◆ **INSTRUCTION 1**:
In the code unloading review thread, which test tiers were the changes run through, and on what system?
◆ **INSTRUCTION 2**:
Extend the code unloading review thread from the point where the shown text ends.

◆ **SELECTED PASSAGE**:
_ _ _

RFR: 8209189: Make CompiledMethod::do_unloading more concurrent

Fri Oct 26 15:15:31 UTC 2018

Thank you, Erik, for data.

Looks good. And I am fine with virtual call in is_unloading() since you will have other variant for ZGC - I thought it 
is only one.

Thanks,
Vladimir

On 10/26/18 5:20 AM, Erik Österlund wrote:
> Hi Vladimir,
> 
> Thank you for having a look at these changes.
> 
> On 2018-10-25 19:34, Vladimir Kozlov wrote:
>> Hi Erik,
>>
>> First, what testing you did? This is significant rewrite and requires a lot of testing. I don't see a link to test 
>> results in RFE. Any performance testing?
> 
> In terms of testing, I have run this through tier 1-6 in mach 5 with no failures related to my changes.
> 
> As far as performance testing goes, I did spend some extra attention to the G1 parallel case, as it is most sensitive to 
> performance.
> I ran through DaCapo2009, SPECjvm98, SPECjvm2008, SPECjbb2000, SPECjbb2005 and SPECjbb2015 with fairly constrained heap 
> size to cause a lot of old GCs. I recorded the time taken for the parallel class unloading and cleanup task which is 
> where my changes would affect things.
> 
> Here is a summary of the results:
> new DaCapo2009:
> mean    19.46   min     4.97    max     41.94   std     10.74
> old DaCapo2009:
> mean    20.22   min     6.54    max     42.55   std     10.41
> 
> new SPECjvm98:
> mean    2.4     min     0.34    max     6.43    std     1.66
> old SPECjvm98:
> mean    3.18    min     0.88    max     8.15    std     2.01
> 
> new SPECjvm2008:
> mean    374.75  min     69.72   max     477.76  std     73.42
> old SPECjvm2008:
> mean    345.14  min     84.85   max     496.55  std     101.24
> 
> new SPECjbb2000:
> mean    354.69  min     0.61    max     482.97  std     87.87
> old SPECjbb2000:
> mean    360.56  min     0.56    max     482.86  std     85.83
> 
> new SPECjbb2005:
> mean    174.69  min     0.8     max     242.71  std     36.37
> old SPECjbb2005:
> mean    174.66  min     0.74    max     242.76  std     36.82
> 
> new SPECjbb2015:
> mean    2.71    min     2.38    max     3.05    std     0.47
> old SPECjbb2015:
> mean    4.05    min     3.52    max     4.58    std     0.75
> 
> As we can see, my approach seems to perform mostly "a bit better". Looks like the odd one I don't perform better is 
> SPECjbb2008, but that is also the benchmark where I see highest standard deviations, so that might just be noise. The 
> reason I think why I get overall better results, is because I always do everything in one pass over the code heap, 
> instead of two with an intrusive wait barrier separating the two parallel phases. And, as a bonus when you do it this 
> way, for each nmethod, you first walk the oop reloc entries to figure out if the nmethod is alive, and then immediately 
> clean the same nmethod, walking the same reloc entries again, to find IC caches, while the caches are warm. That 
> improved data locality gives this approach an edge. And the bigger the code cache, the bigger that advantage becomes.

_ _ _

◆ **RAW DATA**:
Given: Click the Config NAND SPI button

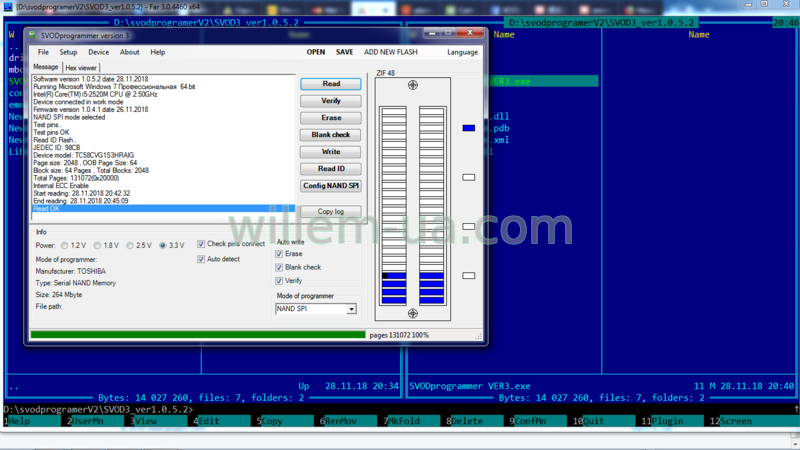Looking at the screenshot, I should tap(331, 186).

_ _ _

◆ **RESPONSE 1**:
Tiers 1-6 in mach 5.

◆ **RESPONSE 2**:
> 
> I have not looked with the same level of detail on SerialGC and ParallelGC, because it seems strictly less interesting 
> (when you do a full STW GC, the unloading times is by far not the biggest problem, which is why it's done with 1 
> thread). However, FWIW, the same improved data locality should be beneficial there too by again doing everything in one 
> single pass over the code cache instead of two.
> 
>> It seems you removed the only case (in do_unloading()) where CodeCache::do_unloading_nmethod_caches() is called. I 
>> can't find other place where it is called after your change. Why keep it then?
> 
> Good point. Removed.
> 
>> It seems CompiledMethod::is_unloading() is performance critical. Can we make 
>> IsUnloadingBehaviour::current()->is_unloading(this) as non virtual call? I see only ClosureIsUnloadingBehaviour 
>> subclass of IsUnloadingBehaviour.
> 
> Yes, is_unloading does get pretty hot indeed. However, after it has been called once on an nmethod, the result of the 
> computation is cached. So the virtual call you point out will only be called once per nmethod, and then the cached value 
> will be used instead. And I need to override that virtual call with ZGC, as this will be called outside of safepoints 
> and we have to use locking to guarantee safety of computing the value, especially since the immediate oops in the code 
> stream are misaligned, and will get patched concurrently by nmethod entry barriers.
> 
> Thanks,
> /Erik
> 
>> Thanks,
>> Vladimir
>>
>> On 10/19/18 7:22 AM, Erik Österlund wrote:
>>> Hi,
>>>
>>> Today the nmethods are unloaded either serially or in parallel due to GC (and e.g. class unloading). With ZGC 
>>> concurrent class unloading, a concurrent fashion is required. Rather than inventing yet a third way of unloading 
>>> nmethods due to class unloading, it would be ideal if there could be one unified way of doing it that makes everyone 
>>> happy.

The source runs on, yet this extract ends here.